Film adaptasi novel best seller karya Andrea Hirata yang berjudul sama yakni laskar pelangi merupakan film yang sangat menarik. Film yang mengambil latar tahun 70an ini mengangkat tema mengenai kehidupan 10 anak asal belitong yang berjuang dalam kesederhanaan, dan keterbatasaan dalam memperjuangkan pendidikan. Hari pertama pembukaan kelas baru di sekolah SD Muhammadyah menjadi sangat menegangkan bagi dua guru luar biasa, Muslimah (Cut Mini) dan Pak Harfan (Ikranagara), serta 9 orang murid yang menunggu di sekolah yang terletak di desa Gantong, Belitong. Sebab kalau tidak mencapai 10 murid yang mendaftar, sekolah akan ditutup. Hari itu, Harun, seorang murid istimewa menyelamatkan mereka. Ke 10 murid yang kemudian diberi nama Laskar Pelangi oleh Bu Muslimah, menjalin kisah yang tak terlupakan.
Lima tahun bersama, Bu Mus, Pak Harfan dan ke 10 murid dengan keunikan dan keistimewaannya masing masing, berjuang untuk terus bisa sekolah. Di antara berbagai tantangan berat dan tekanan untuk menyerah, Ikal (Zulfani), Lintang (Ferdian) dan Mahar (Veris Yamarno) dengan bakat dan kecerdasannya muncul sebagai pendorong semangat sekolah mereka.

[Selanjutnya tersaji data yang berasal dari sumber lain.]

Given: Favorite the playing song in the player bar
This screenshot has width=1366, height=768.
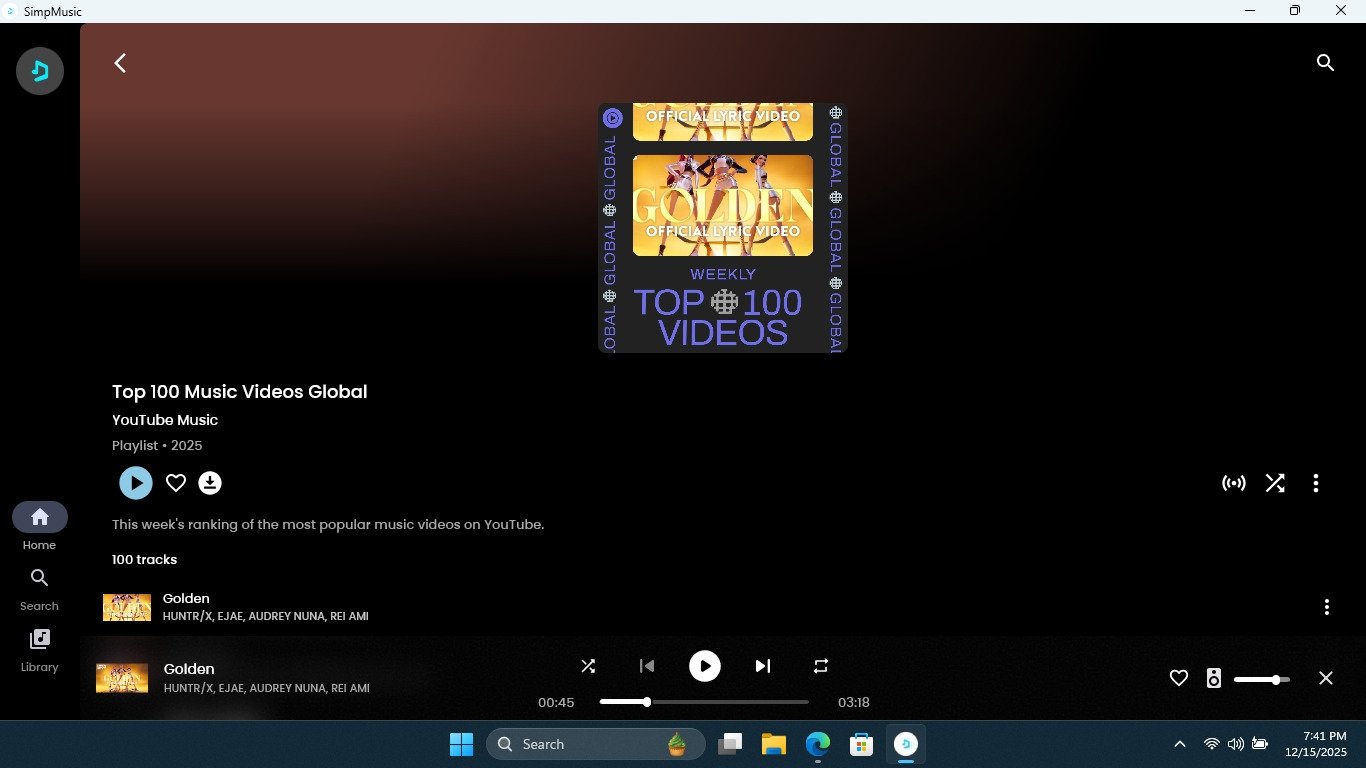Looking at the screenshot, I should point(1179,678).
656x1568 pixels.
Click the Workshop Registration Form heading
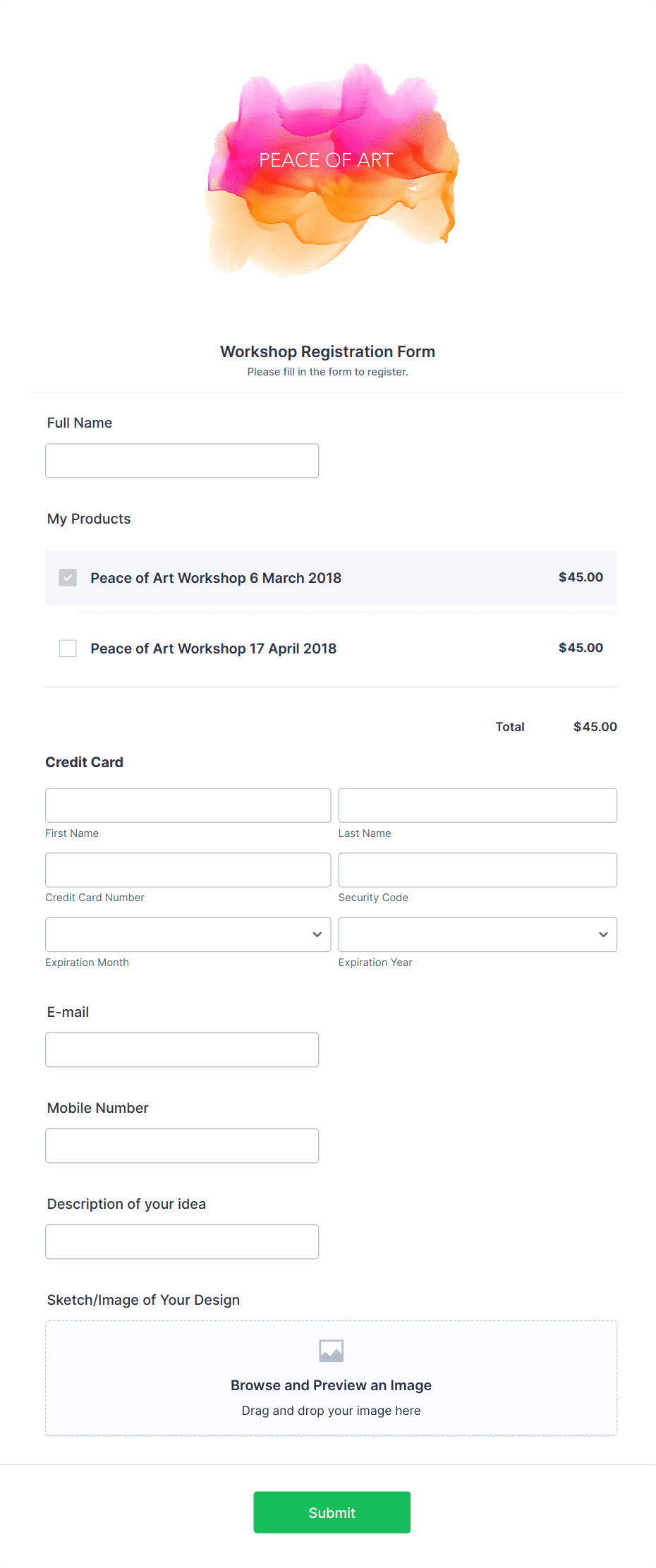[327, 351]
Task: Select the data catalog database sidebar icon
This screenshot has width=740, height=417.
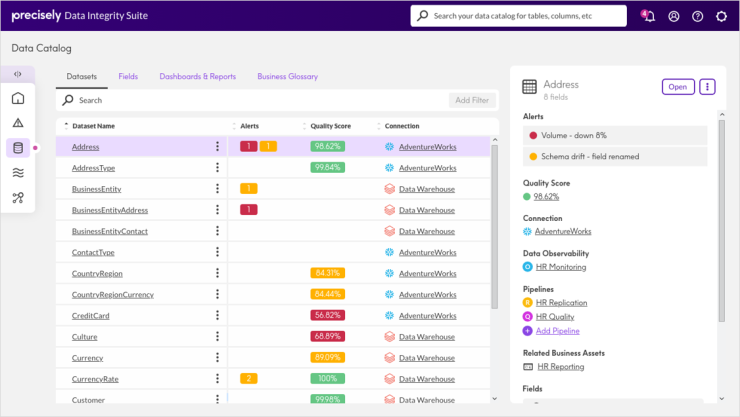Action: (x=18, y=148)
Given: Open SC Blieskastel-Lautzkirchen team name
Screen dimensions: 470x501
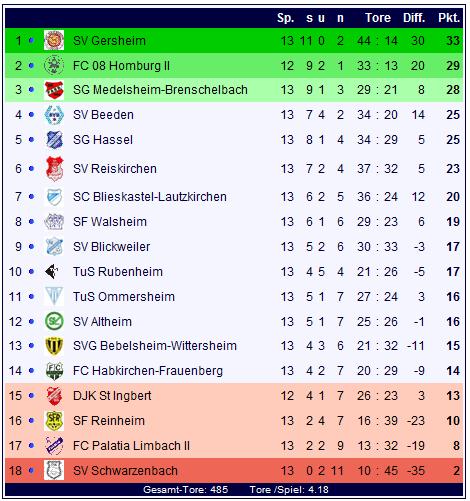Looking at the screenshot, I should pos(150,197).
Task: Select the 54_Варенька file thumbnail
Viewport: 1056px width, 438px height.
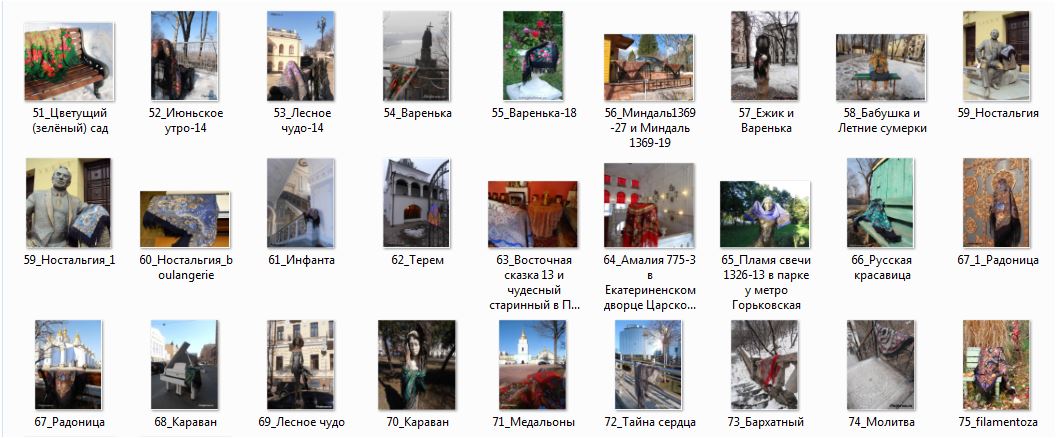Action: tap(416, 55)
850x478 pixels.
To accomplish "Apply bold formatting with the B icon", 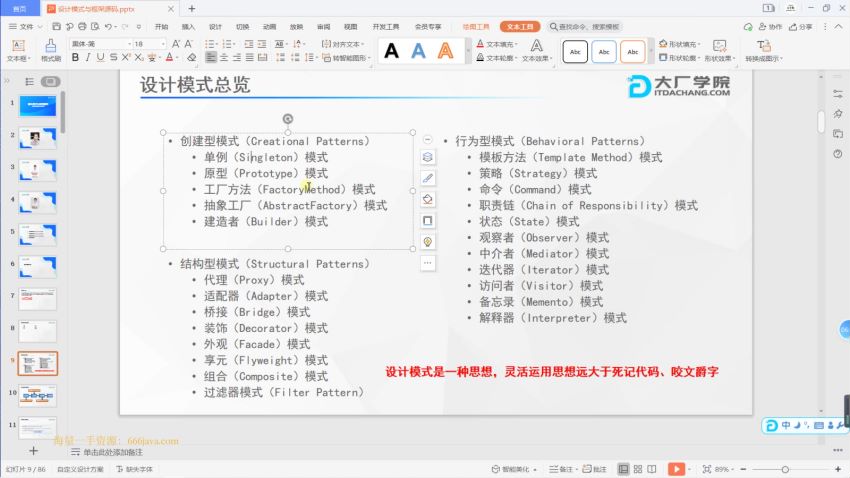I will point(75,58).
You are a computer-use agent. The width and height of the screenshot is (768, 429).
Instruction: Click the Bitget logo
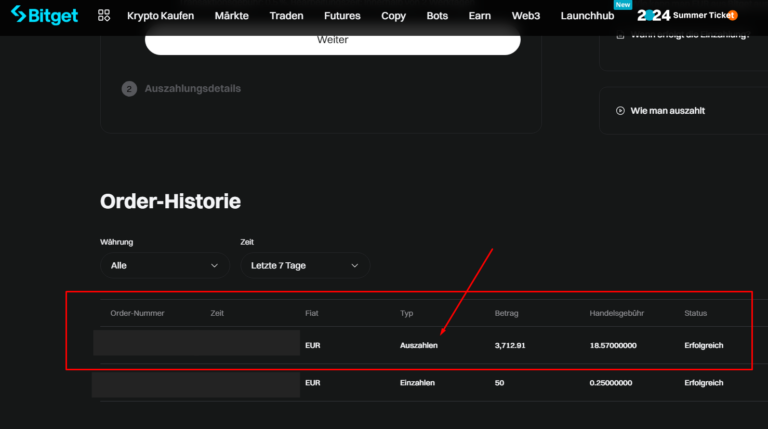[47, 15]
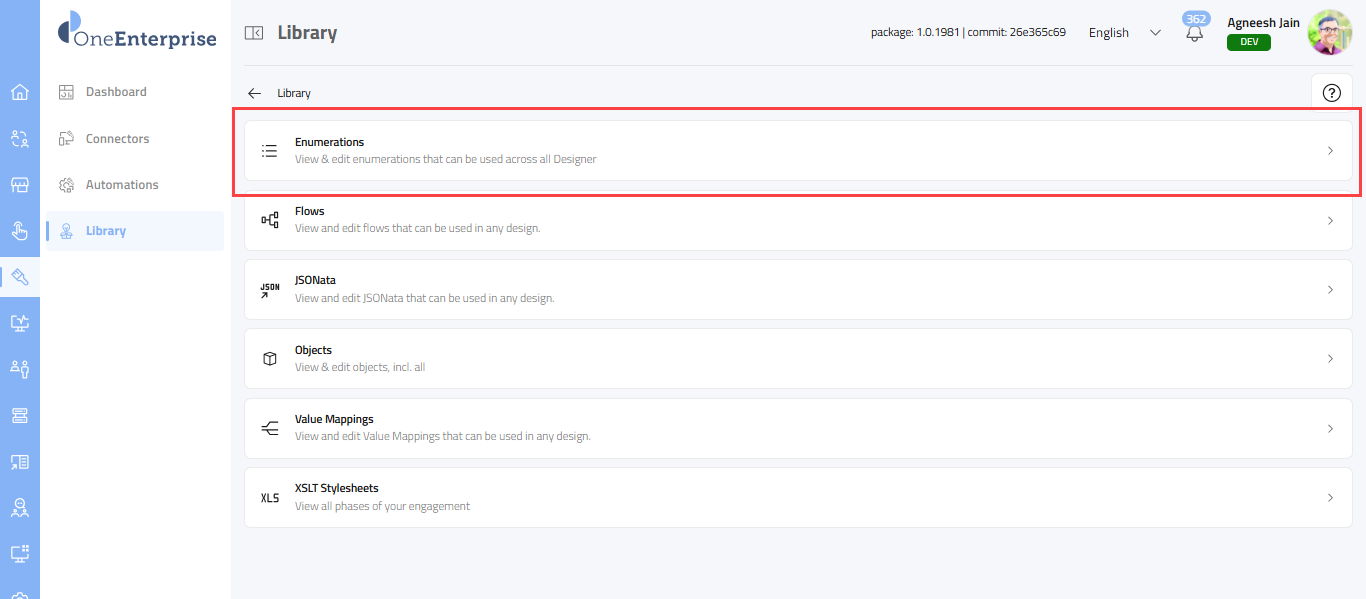Screen dimensions: 1366x599
Task: Expand the JSONata row chevron
Action: point(1330,290)
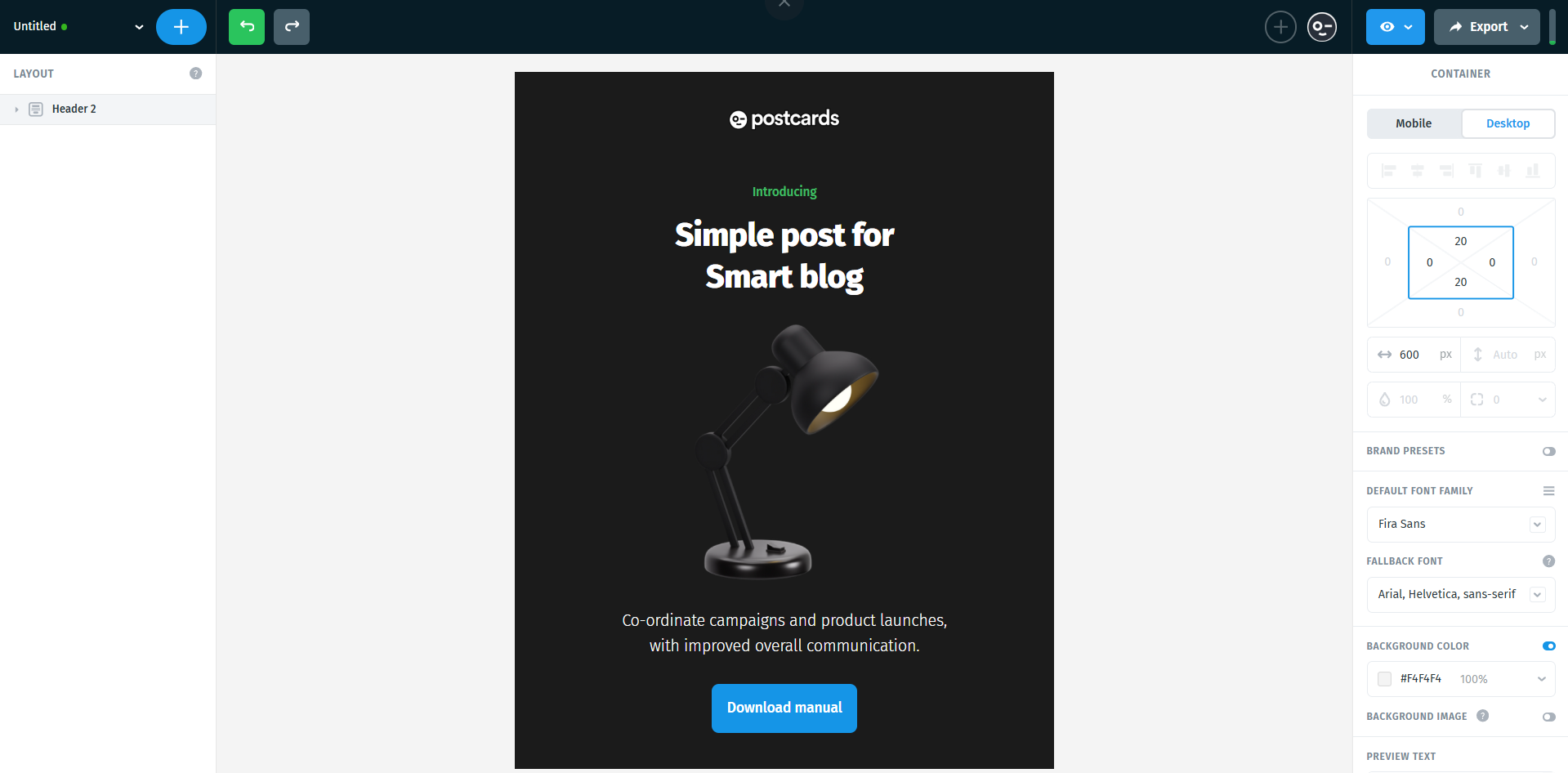Screen dimensions: 1568x773
Task: Click the Download manual button
Action: coord(784,708)
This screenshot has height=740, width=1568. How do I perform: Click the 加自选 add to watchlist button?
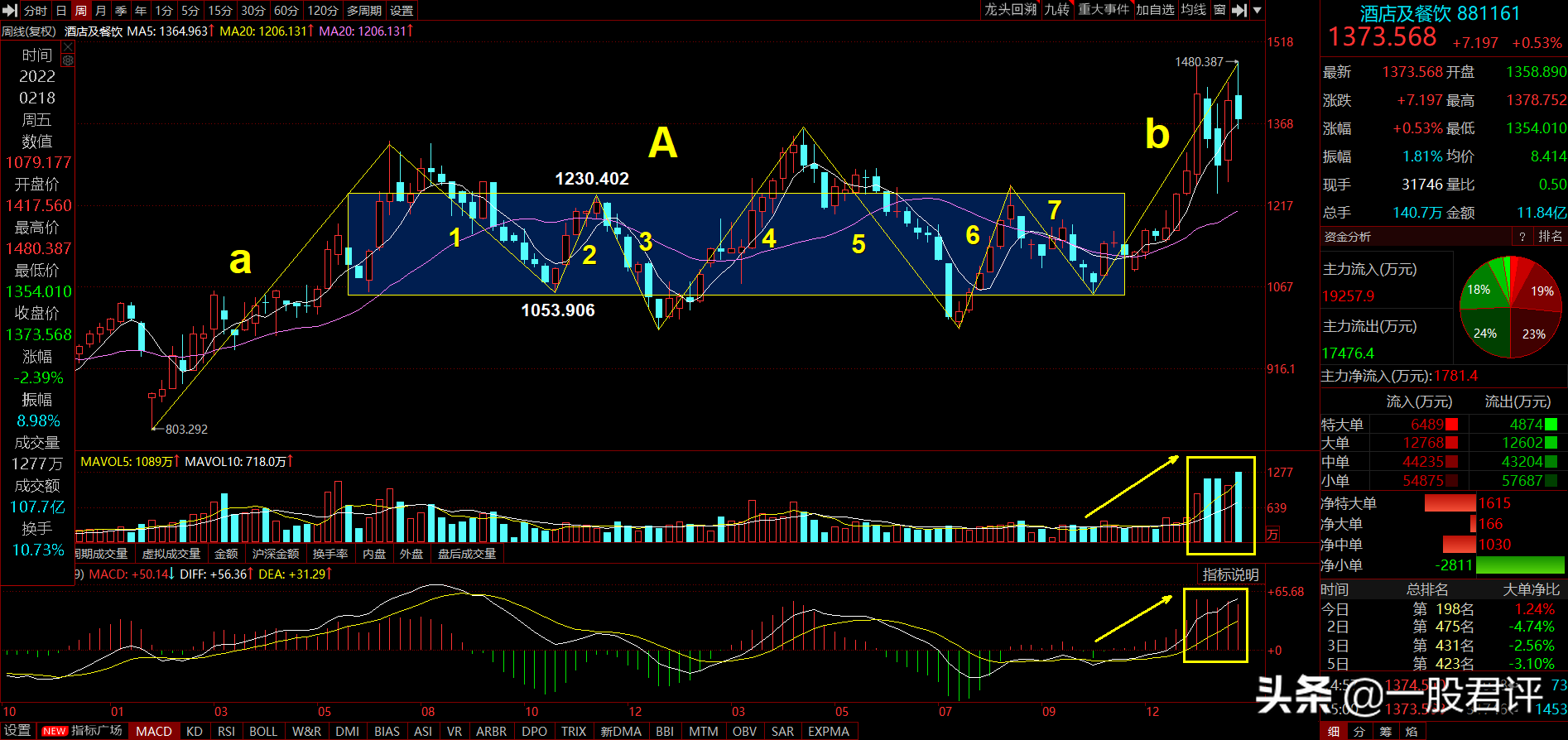(1155, 10)
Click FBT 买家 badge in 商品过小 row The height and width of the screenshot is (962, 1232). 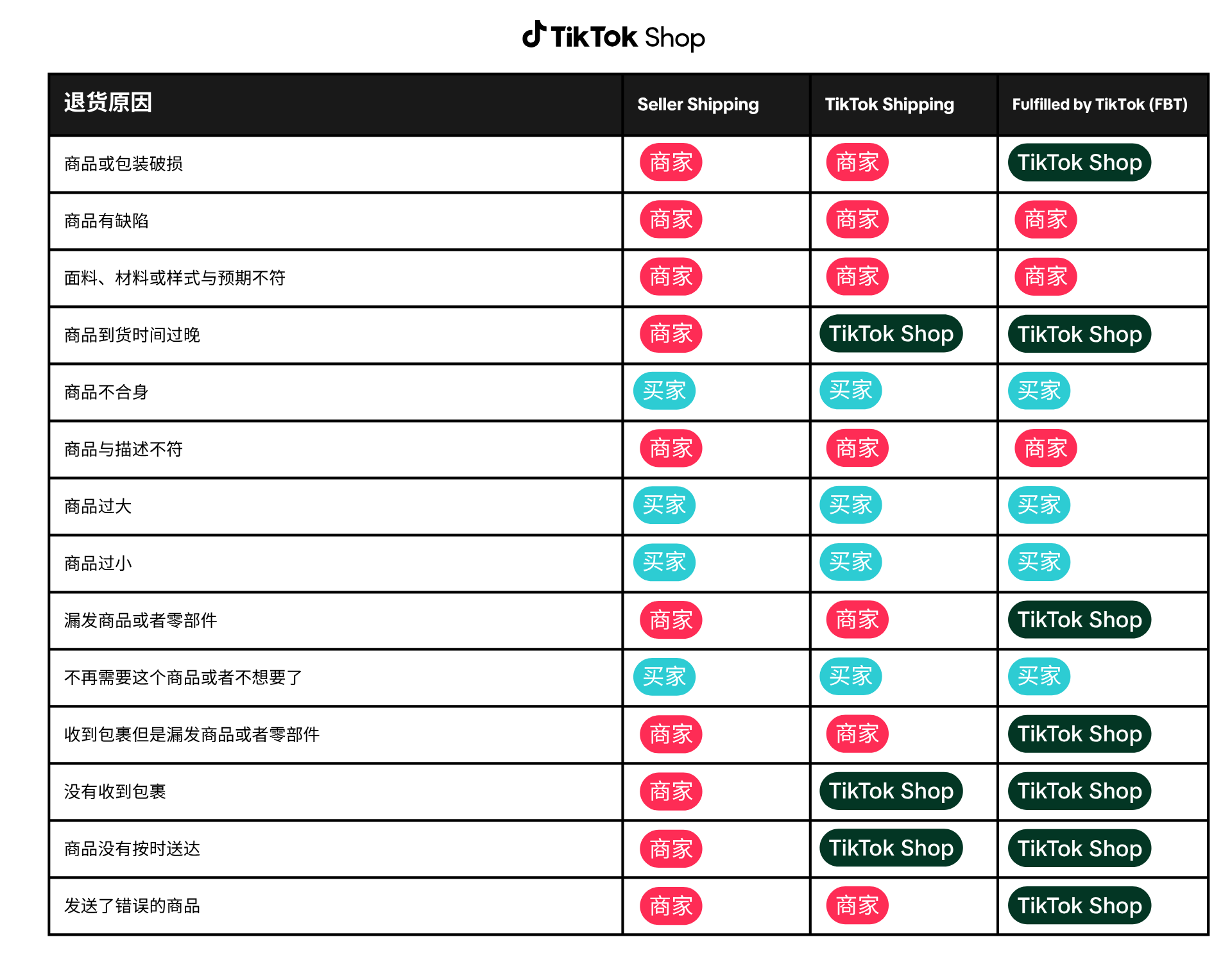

Film ini dipenuhi kisah tentang kalangan pinggiran, dan kisah perjuangan hidup menggapai mimpi yang mengharukan, serta keindahan persahabatan yang menyelamatkan hidup manusia, dengan latar belakang sebuah pulau yang indah.
Yang harus menjadi catatan adalah mengenai kisah para “laskar pelangi” yang memperjuangkan cita-cita dan pendidikannya. Hal ini merupakan potret kelam pendidikan bangsa Indonesia, lihat saja film laskar pelangi yang walaupun berkisah mengenai keaadan pendidikan tahun 70an, namun hingga saat ini belum ada peningkatan akan kualitas pendidikan yang berarti. Menurt data dari Badan Pusat Statisti (BPS)[3] Hingga akhir 2009 masih sekitar 8,7 juta atau 5,3 persen penduduk Indonesia di atas 15 tahun buta aksara. Dari jumlah tersebut, sebagian besar berusia di atas 45 tahun. Data diatas menunjukan, bagaimana bangsa ini tidak berdaya menghadapi kebutaan huruf, padahal seperti yang sama-sama kita ketahui program belajar 9 tahun yang dahulu digelontorkan oleh pemerintah, namun kejelasan hasil program tersebut tidak jelas rimbanya entah kemana.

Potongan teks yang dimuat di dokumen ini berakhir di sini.